EXERCISE DIRECTIONS |
Give back the records below exactly, every one, with no pictures.

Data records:
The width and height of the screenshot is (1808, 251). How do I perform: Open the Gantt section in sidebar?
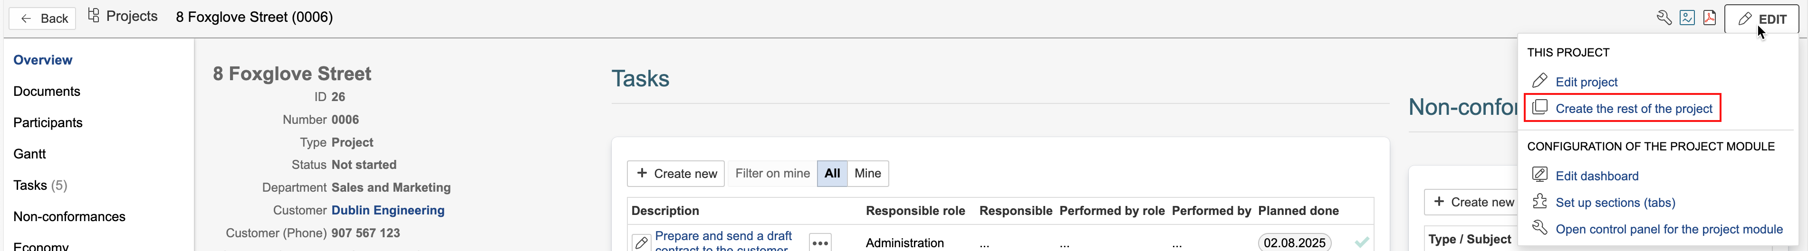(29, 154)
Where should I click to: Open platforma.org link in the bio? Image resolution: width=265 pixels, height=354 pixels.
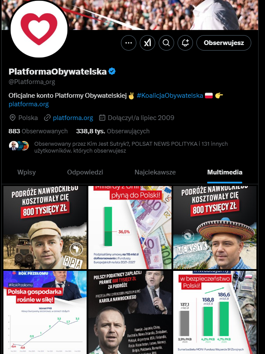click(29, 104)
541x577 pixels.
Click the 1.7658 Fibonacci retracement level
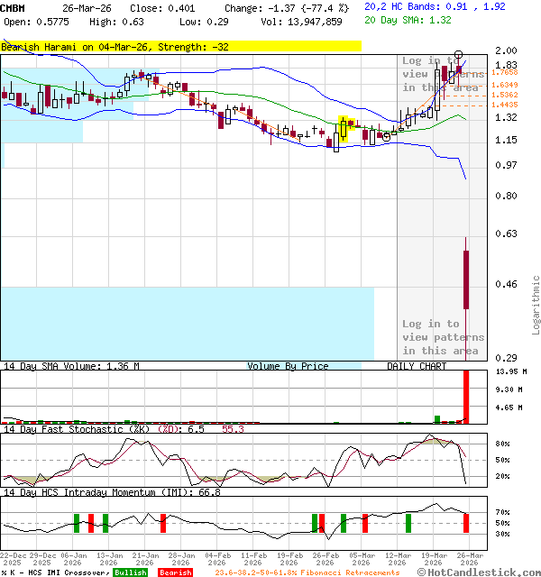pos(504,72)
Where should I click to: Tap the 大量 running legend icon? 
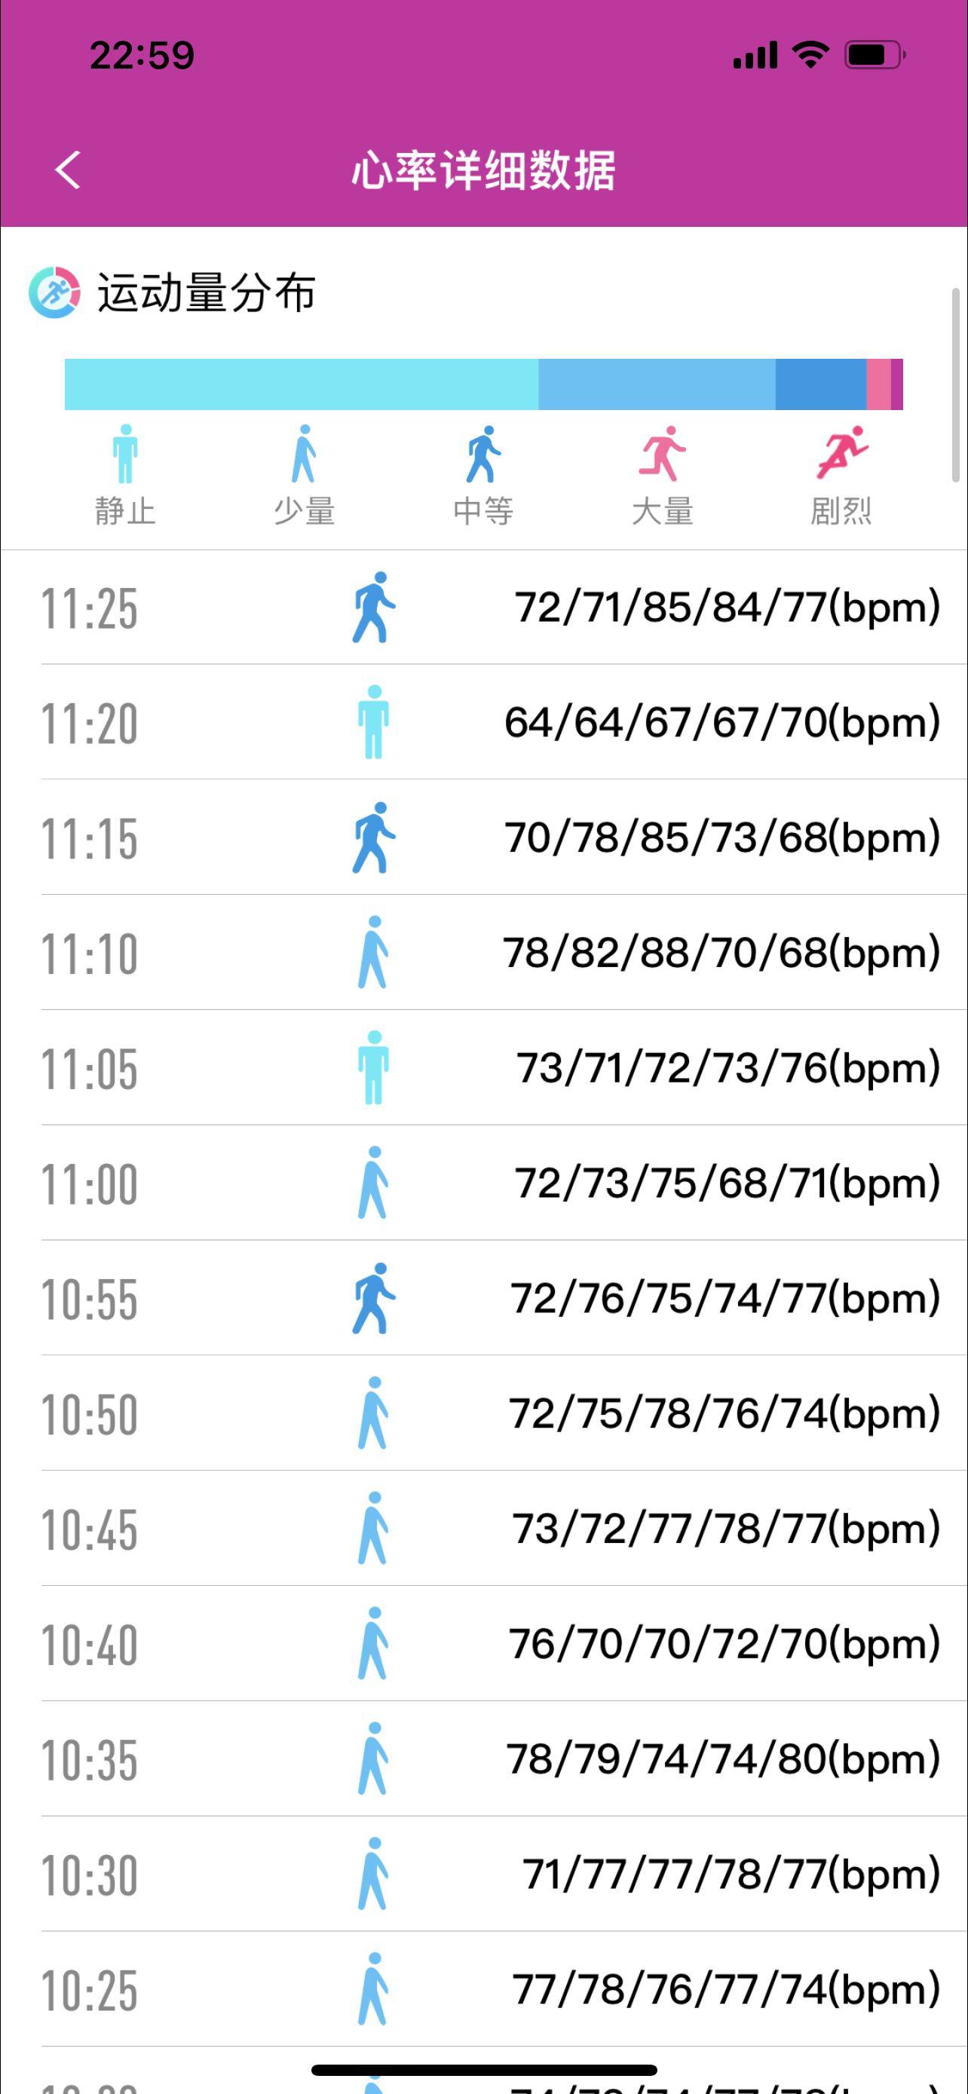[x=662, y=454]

EXPECTED OUTPUT |
The width and height of the screenshot is (1808, 251). How do I perform: Open the Gantt section in sidebar?
(29, 154)
Where should I click to: Open platforma.org link in the bio? Image resolution: width=265 pixels, height=354 pixels.
click(29, 104)
541x577 pixels.
Click the 1.7658 Fibonacci retracement level
pos(504,72)
Where should I click to: Tap the 大量 running legend icon? 
[x=662, y=454]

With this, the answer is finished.